L’effet «Terroir» des barriques et le champagne Giraud

Au cœur de la forêt d’Argonne, forêt martyre de la Grande Guerre, Claude Giraud et l’ONF (le plus vieux corps d’état français) ont délimité trois zones de coupes pour des chênes indigènes. Le viticulteur s’est alors adressé à deux mérandiers, et à deux tonneliers, un local et un bourguignon. Tout cela afin de tester les bois locaux, de trouver leurs caractéristiques locales originelles et originales. Le résultat est tout simplement époustouflant. Il ne s’agit pas de nuances, mais carrément d’un impact incroyable.

Le test a porté sur un marc (soit 4000 kilos de raisins en Champagne). C’est tout simplement hallucinant, les vins sont pour certains sur la rondeur et le gras, pour d’autres sur la vivacité et la tension. Comme quoi, l’effet terroir du bois est indéniable, et même plus que cela, puisqu’il change profondément la nature du vin. Certes, tout le travail du vinificateur sera d’assembler les barriques pour, quelque part gommer les pics et les imperfections tout en restant fidèle au style de la maison, mais il y a de quoi se poser quelques questions.

Surtout pour les vignobles hors des régions de production des chênes, c’est-à-dire presque tous, lorsque l’on vient nous rabattre les oreilles à coup de « terroir ».

C’est que le raisin a des caractéristiques fondamentalement différentes d’un endroit à un autre, d’une méthode culturale à une autre, en fait d’un viticulteur à un autre ; c’est une évidence, mais l’effet lissant des barriques n’est-il pas une atteinte à ces caractéristiques lorsqu’il s’agit de barriques issues de chênes venant de lointains horizons ? C’est une question que l’on est en droit de se poser hein…

Allez, en attendant, dégustation des champagnes d’Henri Giraud et extase, parce qu’ici, le bois est local, donc on peut parler de terroir à son aise. Parfois, au détour d’une table, au coin d’un verre, même s’il est bien rond, les parfums, les arômes, les saveurs, la texture d’un vin peuvent provoquer une crise de plaisir aiguë. C’est le cas aujourd’hui, et qu’importe le prix, pourvu que l’on ait le bonheur, et un peu d’ivresse (sur Semois).

Plus d’infos au 0486 30 60 39, Mlle Atlas.

Henri Giraud « Hommage » Pinot Noir, Chardonnay, Aÿ Grand Cru, Champagne, 15/20

Pour une cuvée presque de base, c’est une belle cuvée.
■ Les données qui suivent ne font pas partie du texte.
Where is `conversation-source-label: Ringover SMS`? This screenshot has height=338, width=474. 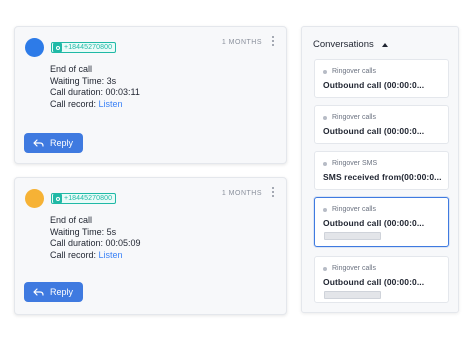 conversation-source-label: Ringover SMS is located at coordinates (355, 164).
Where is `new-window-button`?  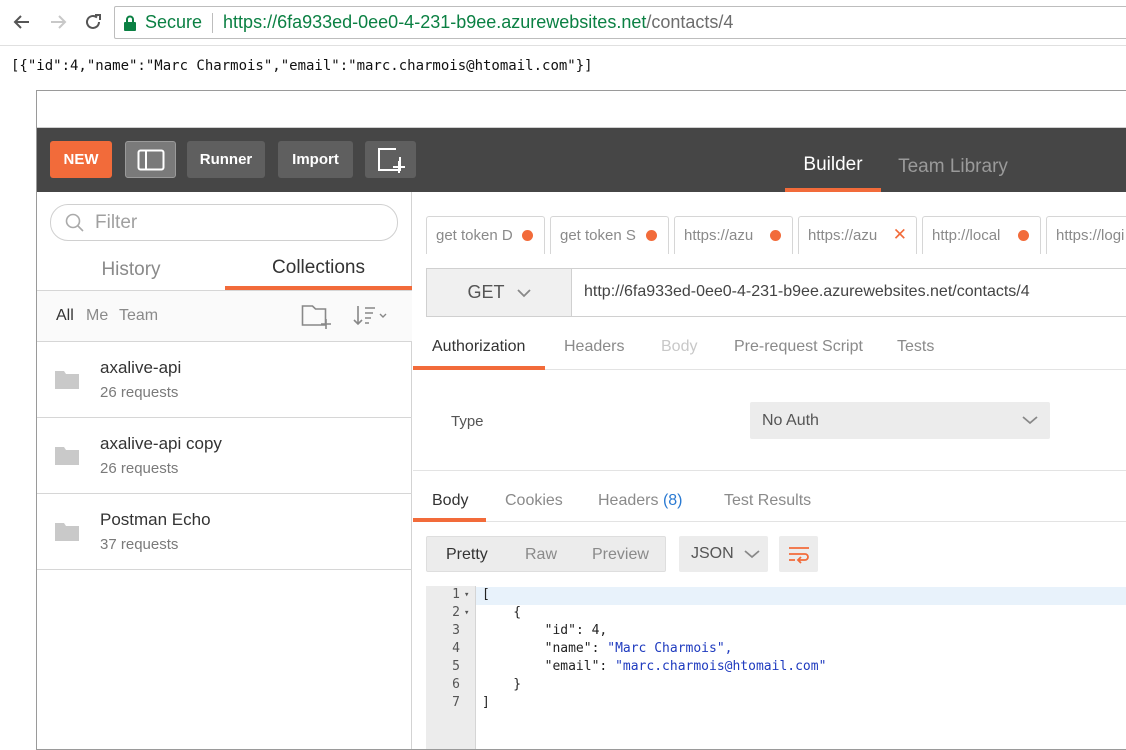 new-window-button is located at coordinates (390, 160).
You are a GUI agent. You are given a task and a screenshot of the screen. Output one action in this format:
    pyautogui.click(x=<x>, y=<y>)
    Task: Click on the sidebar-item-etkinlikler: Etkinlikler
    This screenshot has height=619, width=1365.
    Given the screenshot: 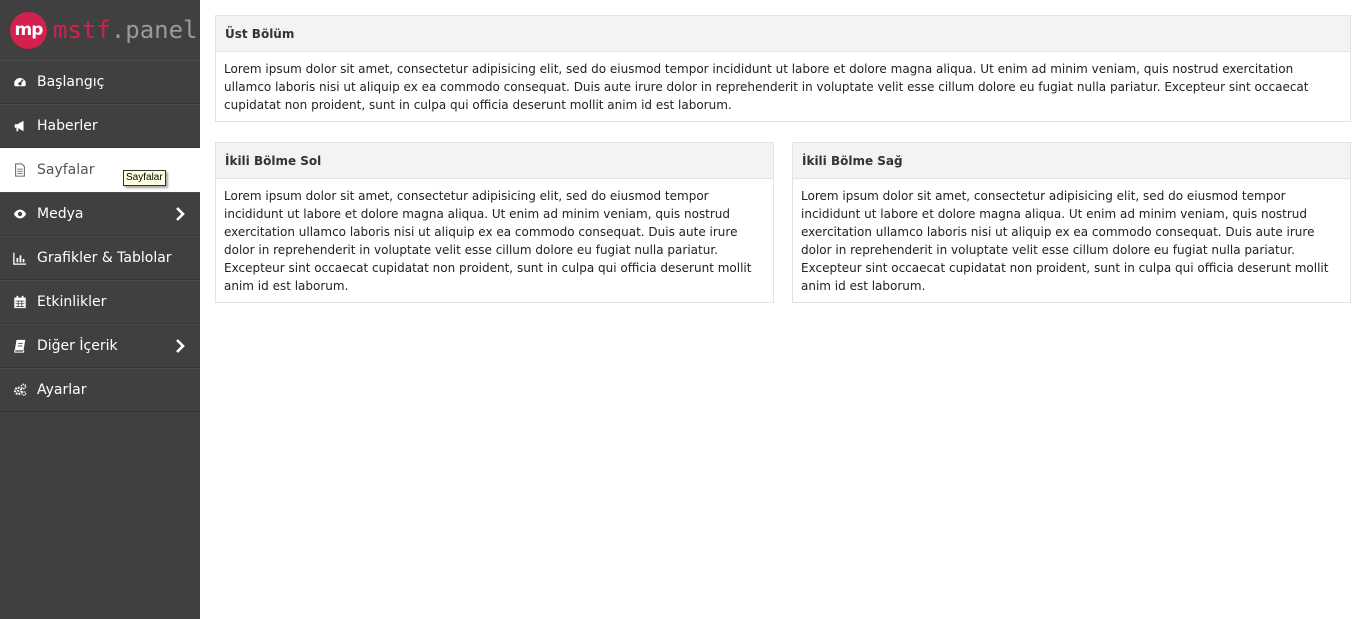 What is the action you would take?
    pyautogui.click(x=100, y=302)
    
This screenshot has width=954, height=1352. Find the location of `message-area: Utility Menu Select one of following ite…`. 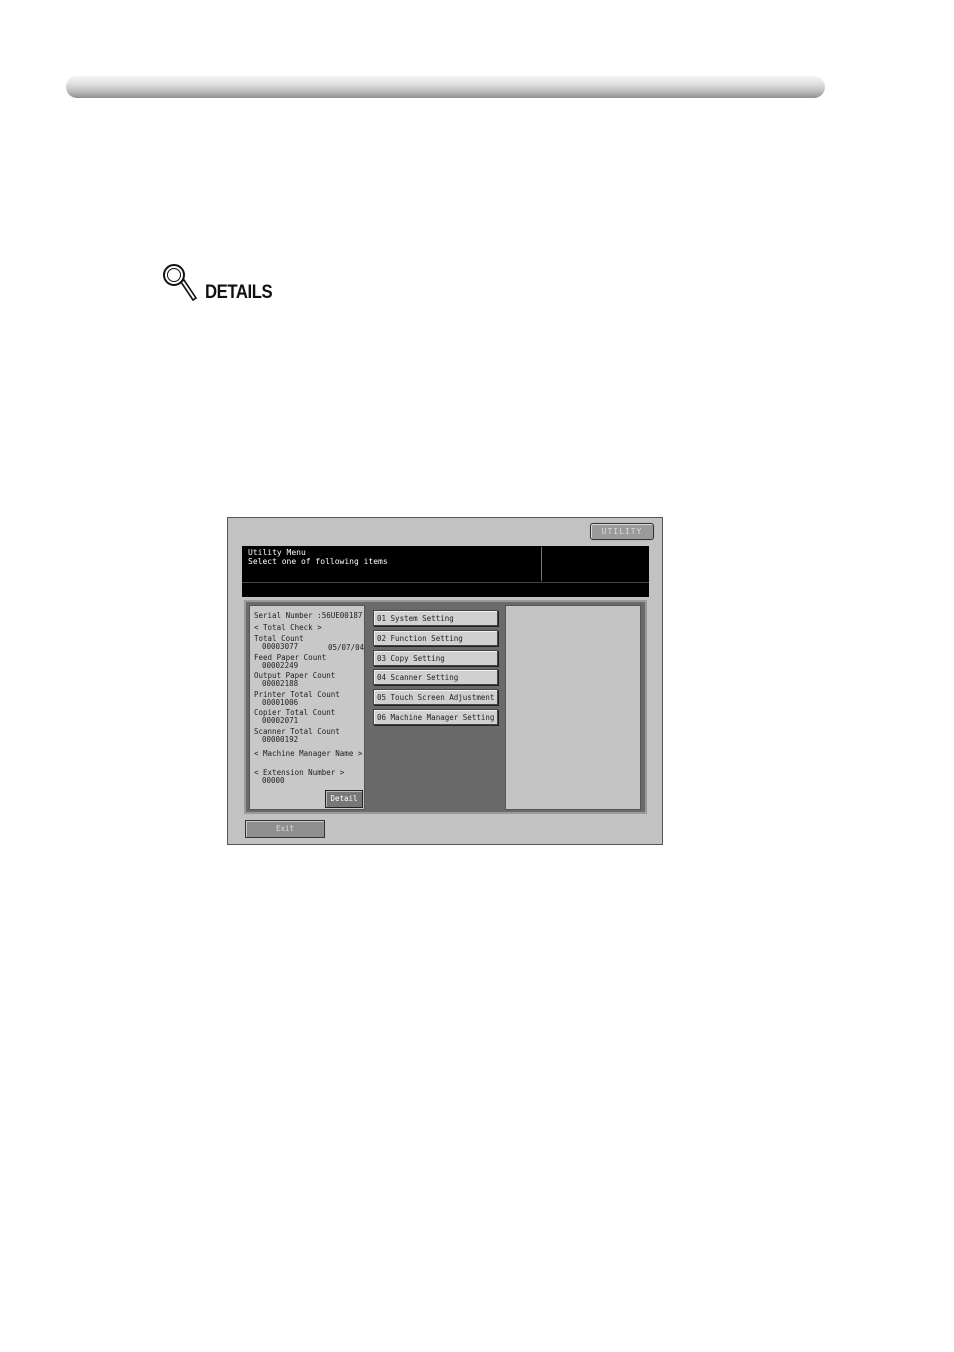

message-area: Utility Menu Select one of following ite… is located at coordinates (446, 564).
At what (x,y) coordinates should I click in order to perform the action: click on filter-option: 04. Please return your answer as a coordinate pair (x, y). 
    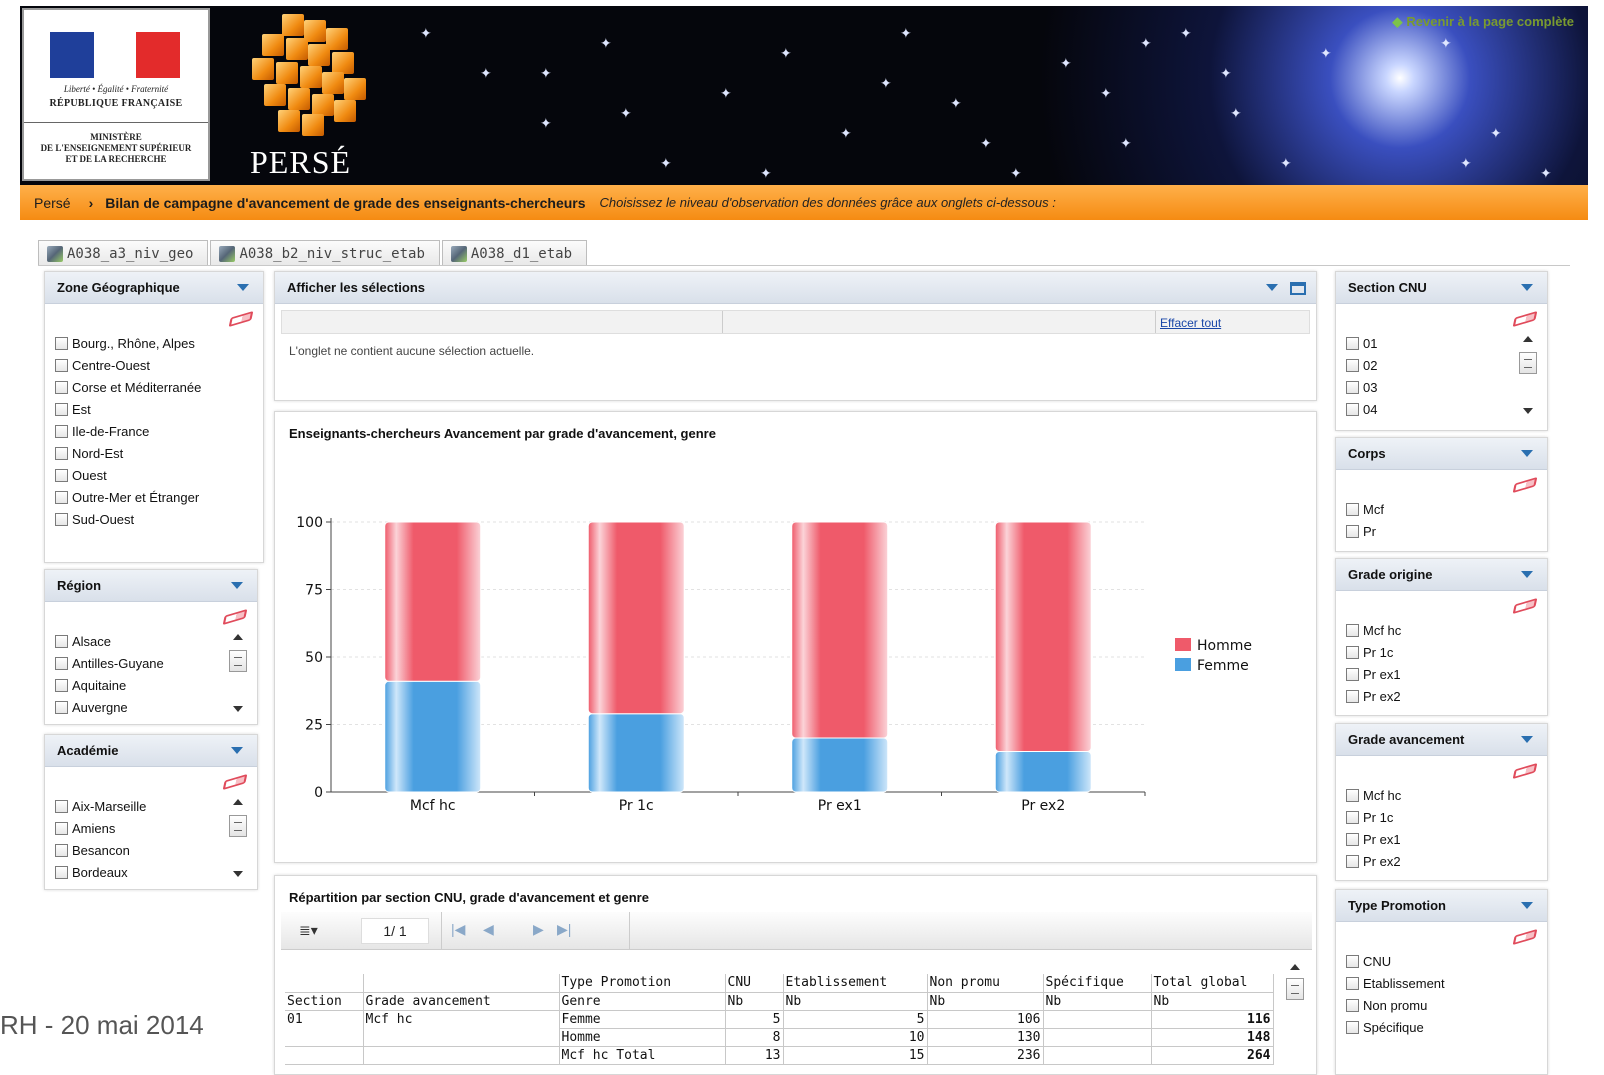
    Looking at the image, I should click on (1362, 409).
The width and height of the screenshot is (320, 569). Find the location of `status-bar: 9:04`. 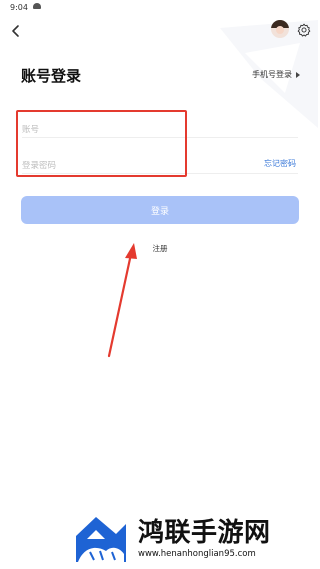

status-bar: 9:04 is located at coordinates (160, 8).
C’est tout en finesse, en délicatesse, la bulle est fine. Le pinot est rond, bien riche, il confère à la cuvée de la puissance et une belle structure. Le chardonnay apporte sa finesse, sa fraîcheur. C’est moyennement long, plutôt bien équilibré, avec une jolie fin de bouche bien construite sur l’acidité. A boire dans les deux ou trois ans pour bien commencer la journée.

Henri Giraud « Fût de Chêne » N.V. Pinot Noir, Chardonnay, Aÿ Grand Cru, Champagne, 17/20

L’assemblage de plusieurs millésimes autour du 2005 est une très belle bête. C’est racé, élégant, avec une finesse étonnante. On est dans le gras, dans le rond, mais avec une touche de clââââââsse en bouche qui est plutôt vraiment exceptionnelle. J’adore le nez beurré léger, avec son côté noisette, et surtout, surtout, que le bois ne soit pas marqué, ni dominant, il est juste là pour souligner les caractéristiques des cépages. A boire dans les trois à cinq ans pour accompagner un grand moment, ou, à défaut, un poulet de Bresse rôti.

Henri Giraud « Argonne 2002 » Pinot Noir, Chardonnay, Aÿ Grand Cru, Champagne, 19/20

Comment vous dire ? Juste de la bombe, même si en ces temps troublés, ce genre d’adjectif pourrait m’offrir des vacances longues sur la côte cubaine. Mais je maintiens, c’est énorme. La maison travaille des bois d’origines locales, des forêts de l’Argonne. Le bois est parfaitement intégré dans le vin, il souligne la fraîcheur du chardonnay et le gras du pinot noir. C’est profond, étonnant de densité, avec des arômes de pain grillé, de biscuit, qui pourraient faire penser à des vins évolués, mais en bouche c’est d’une jeunesse étonnante. Un vrai vin de garde à ne pas mettre dans toutes les mains. A boire dans les cinq ans au minimum pour accompagner une belle côte de veau rôtie en cocotte.